I have a strong testimony of my religion. But when I stop and think about my little baby boy, buried in a cemetery 5 miles from my home, the doubts start to fly and the “what ifs?” and “will I reallys?” arise.
What if I never see my son again?
What if this life is the end?
Will I really get to kiss his chubby cheeks again?
Will I really get to raise him?
These doubts start in the corner of my mind and creep down into my heart where they paralyze my faith.
It doesn’t help that Easter – a holiday built on religion, faith, and resurrection – lands just before my baby’s angelversary. Oh how I miss him.
But sometimes the Lord doesn’t answer our prayers. Sometimes he’s trying to teach us something. Sometimes – like in the case of the missing recorder – he’s trying to teach someone else – your mother – something. Like to not stress out when things go missing. They’ll come around eventually.

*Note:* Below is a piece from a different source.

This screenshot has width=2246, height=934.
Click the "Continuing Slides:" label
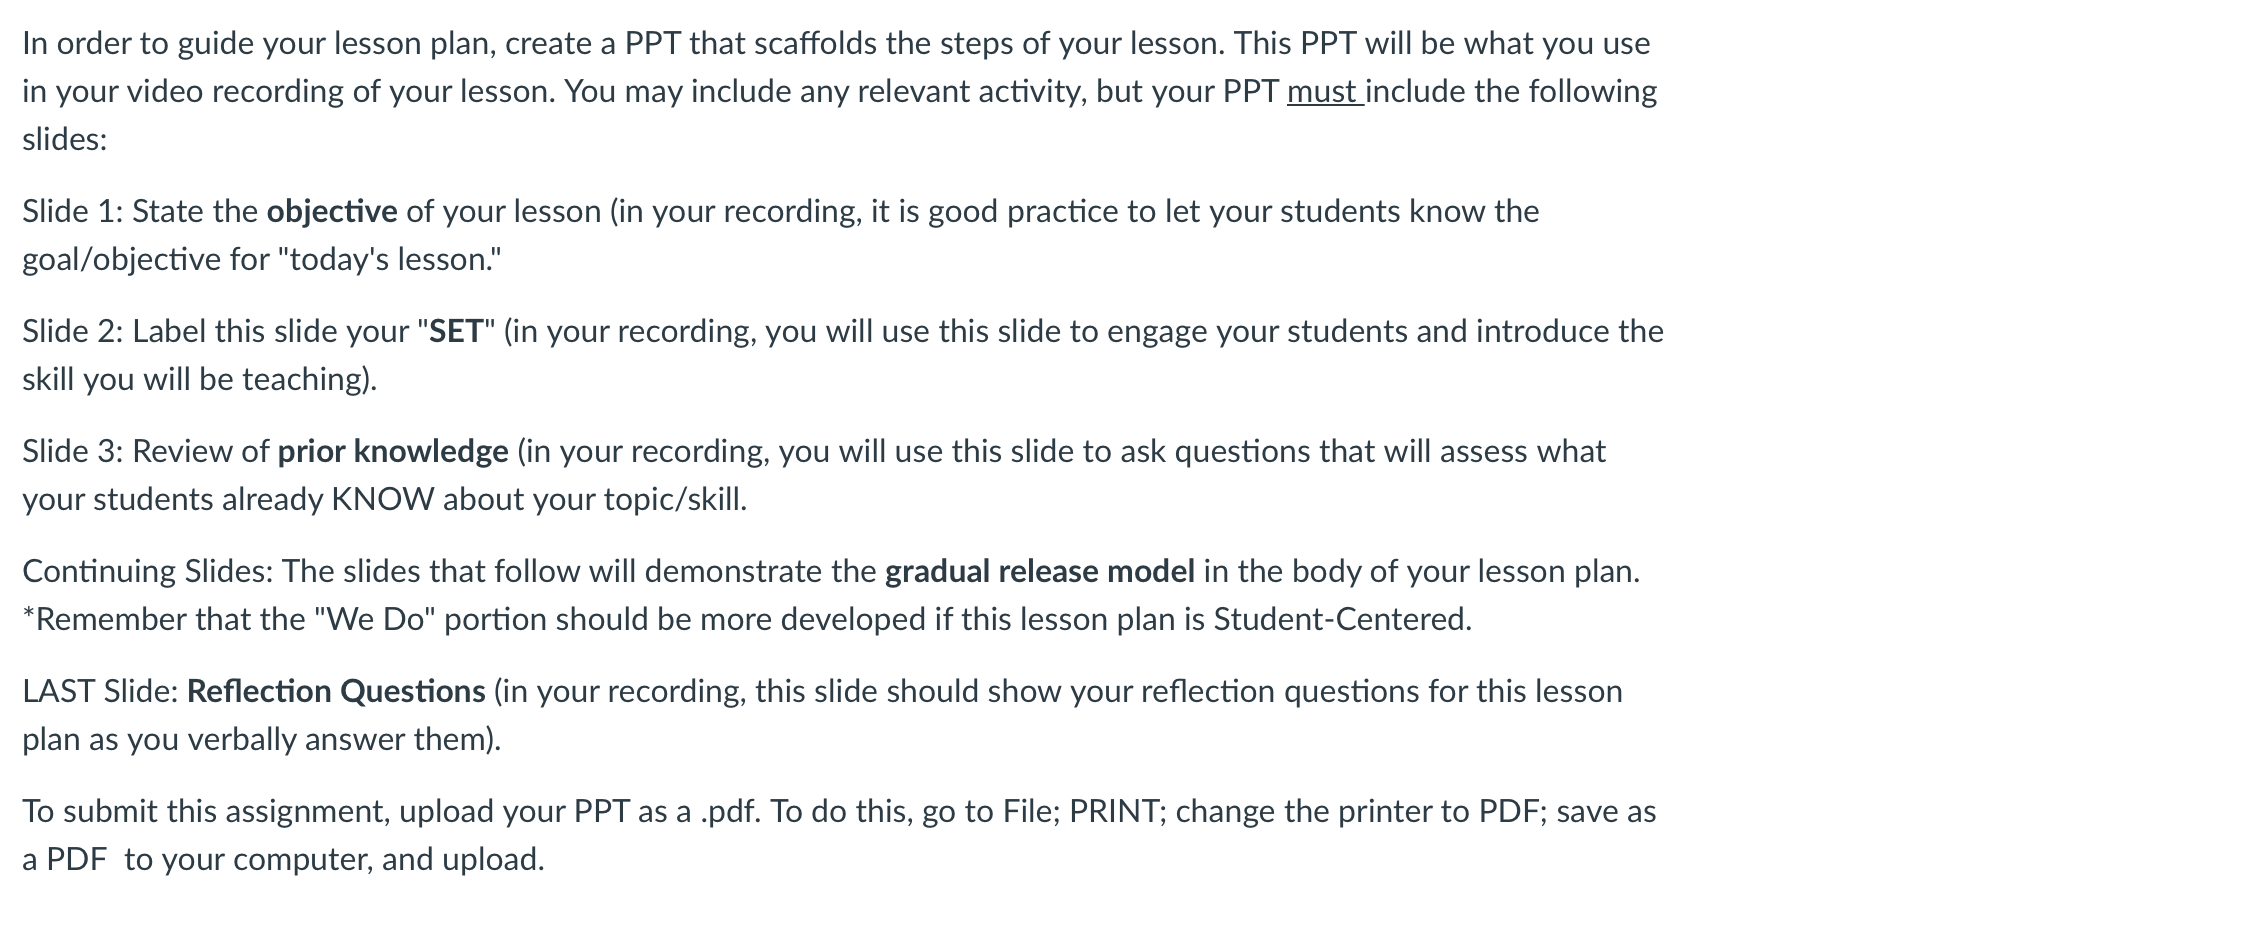click(148, 572)
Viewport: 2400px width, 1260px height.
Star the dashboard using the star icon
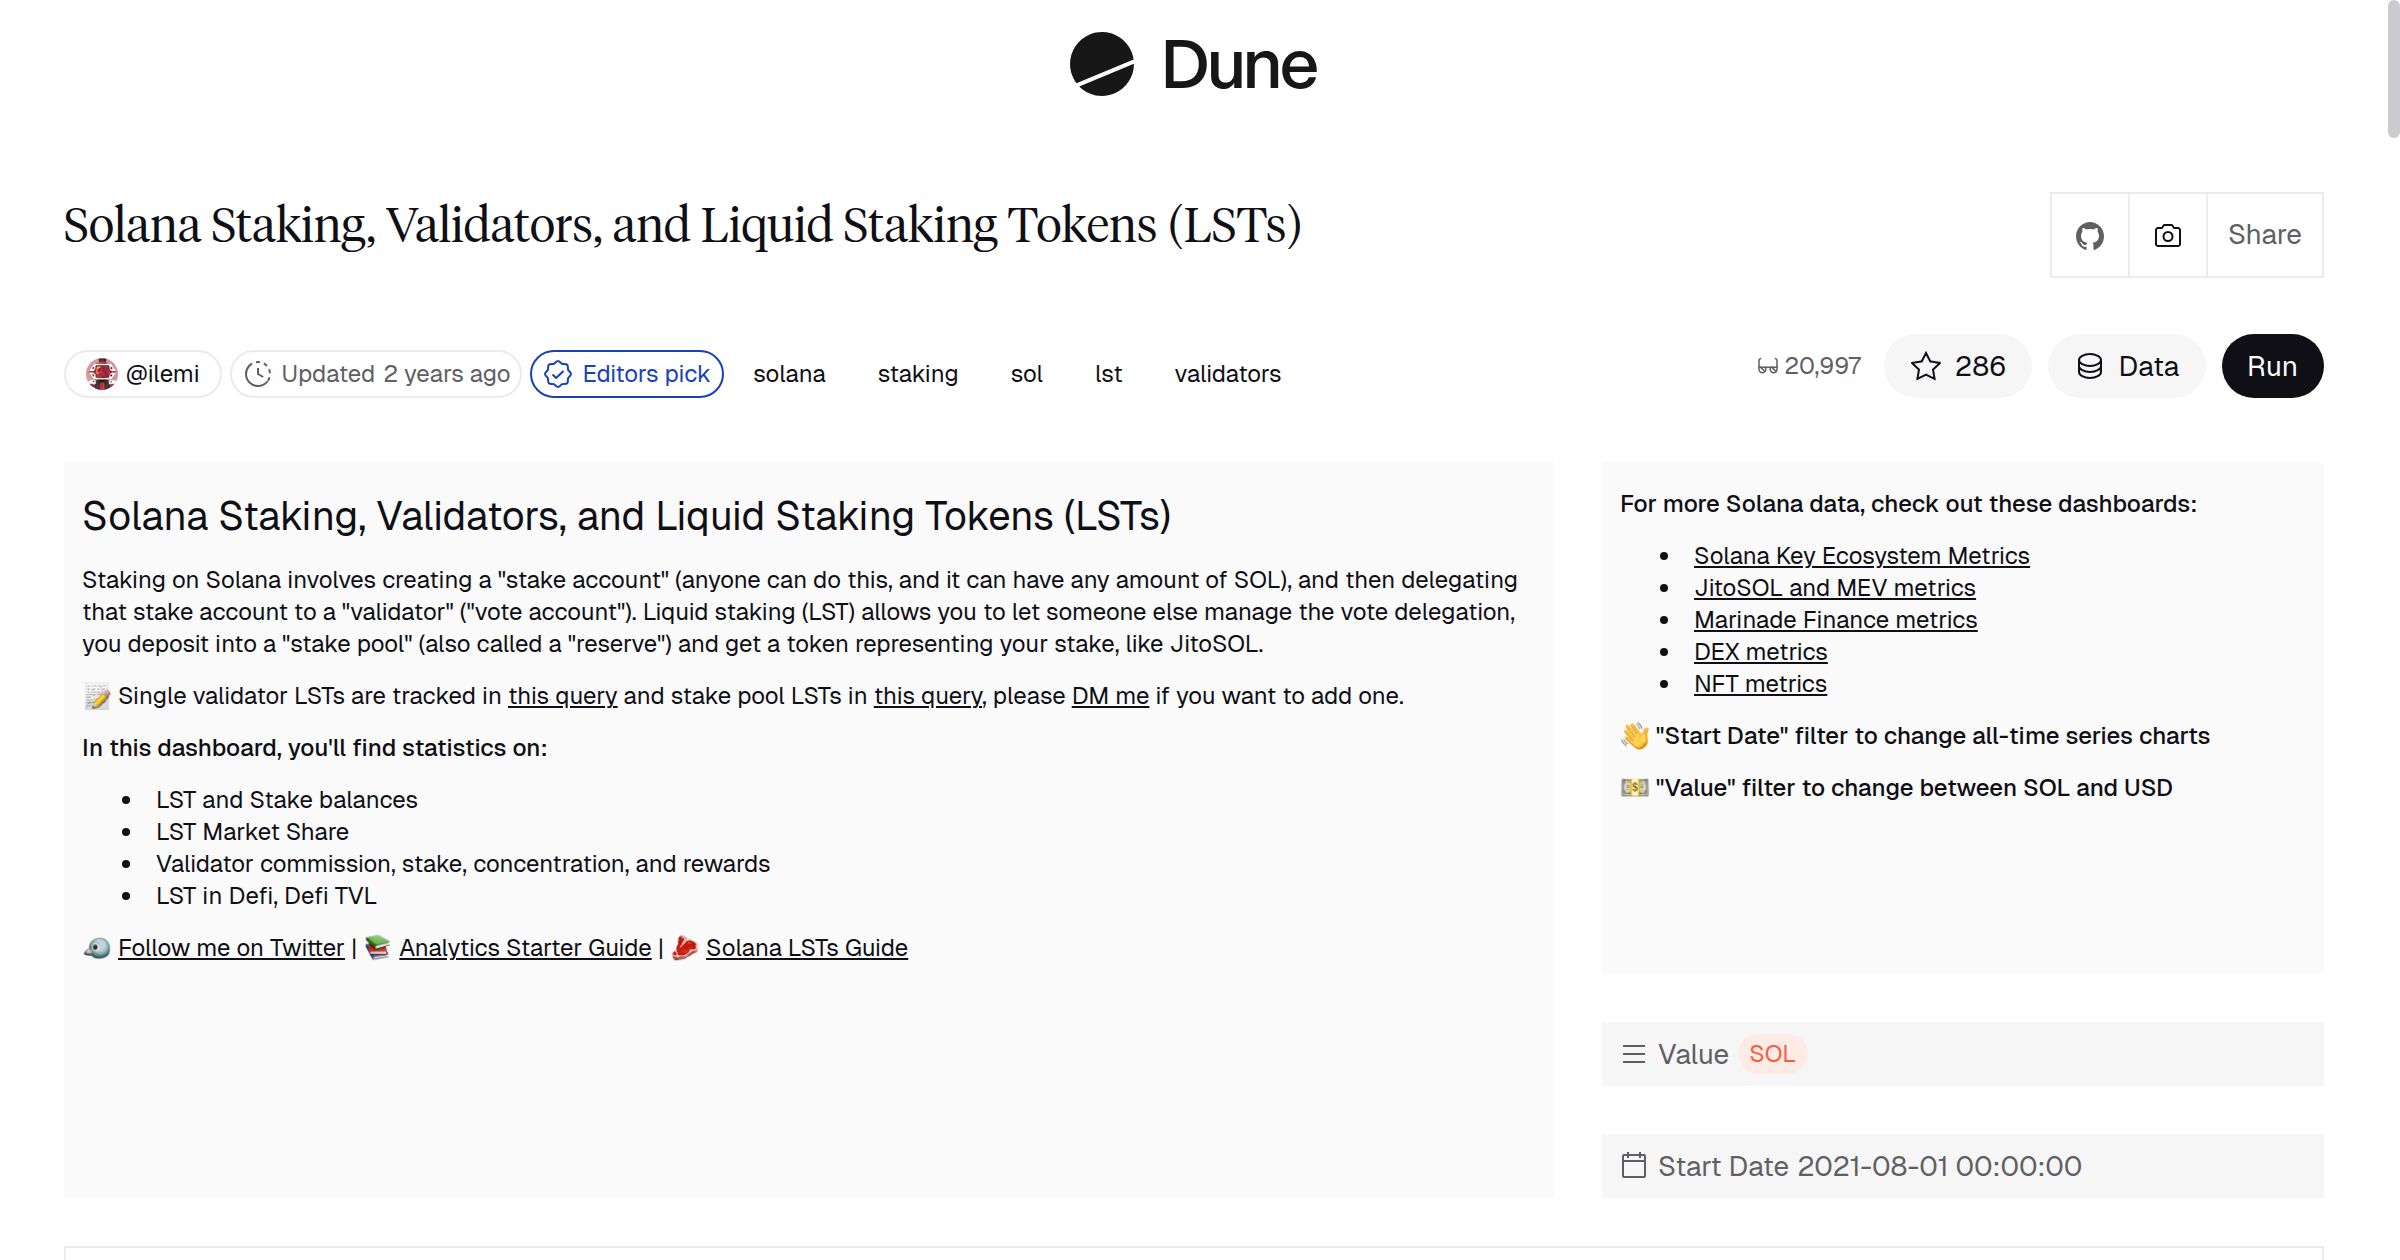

And luckily so will my faith. It does every year, eventually.
I still don’t know if I will ever have faith that my eyes could change to red, but after wrestling with my mind and searching deep into my soul, I normally snap out of my funk. I remember the peace I have felt.
And although right now I’m still feeling a little off, a little agitated, a little tormented, I know I will find hope again, eventually.